Background and Objective
Surgery carries the best hope for cure in the treatment of cholangiocarcinoma (CC), whereas surgical outcome is not fully satisfactory. Bio-molecular markers have been used to improve tumor staging and prognosis prediction. Mucin antigen MUC4 (MUC4) has been implicated as a marker for poor survival in various tumors. However, prognostic significance of MUC4 for patients with CC remains undefined. The aim of the present meta-analysis was to investigate the association between MUC4 expression and overall survival (OS) of patients with resected CC.
The meta-analysis was conducted in adherence to the MOOSE guidelines. PubMed, Embase databases, Cochrane Library and the Chinese SinoMed were systematically searched to identify eligible studies from the initiation of the databases to April, 2016. OSs were pooled by using hazard ratio (HR) with corresponding 95% confidence interval (CI). Random effect models were utilized because of the between-study heterogeneities.

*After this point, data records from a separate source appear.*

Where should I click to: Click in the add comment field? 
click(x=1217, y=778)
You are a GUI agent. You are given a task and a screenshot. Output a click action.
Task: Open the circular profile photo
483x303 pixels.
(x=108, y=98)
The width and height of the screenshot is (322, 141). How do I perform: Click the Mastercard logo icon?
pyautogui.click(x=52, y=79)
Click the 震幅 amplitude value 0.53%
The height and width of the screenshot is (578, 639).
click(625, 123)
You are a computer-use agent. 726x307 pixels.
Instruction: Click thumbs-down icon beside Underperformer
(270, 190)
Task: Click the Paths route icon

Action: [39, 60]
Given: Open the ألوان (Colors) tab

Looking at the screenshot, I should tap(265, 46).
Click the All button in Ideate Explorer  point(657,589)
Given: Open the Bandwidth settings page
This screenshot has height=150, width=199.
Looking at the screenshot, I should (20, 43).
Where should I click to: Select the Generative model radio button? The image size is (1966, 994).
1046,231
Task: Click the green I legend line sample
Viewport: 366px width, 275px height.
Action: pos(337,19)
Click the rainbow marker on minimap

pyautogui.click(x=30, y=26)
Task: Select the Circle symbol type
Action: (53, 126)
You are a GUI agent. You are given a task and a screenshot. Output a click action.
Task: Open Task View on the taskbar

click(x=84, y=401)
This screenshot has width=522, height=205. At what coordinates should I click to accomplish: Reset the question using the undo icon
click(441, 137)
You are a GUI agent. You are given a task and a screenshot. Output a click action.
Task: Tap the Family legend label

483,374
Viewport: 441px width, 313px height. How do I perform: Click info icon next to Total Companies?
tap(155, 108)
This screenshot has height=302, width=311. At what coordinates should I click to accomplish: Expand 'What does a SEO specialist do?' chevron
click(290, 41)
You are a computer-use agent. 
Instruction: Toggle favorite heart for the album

Five studies reporting on 249 patients were analyzed: 94 (37.75%) were in positive or high expression group and 155 (62.25%) in negative or low expression group. The pooled HR for positive or high expression group was found to be 3.04 (95% CI 2.25–4.12) when compared with negative or low expression group with slight between-study heterogeneities (I2 3.10%, P = 0.39). The result indicated that a positive or high expression level of MUC4 was significantly related to poor survival in patients with resected CC. A commensurate result was identified by sensitivity analysis. The main limitations of the present meta-analysis were the rather small size of the studies included and relatively narrow geographical distribution of population.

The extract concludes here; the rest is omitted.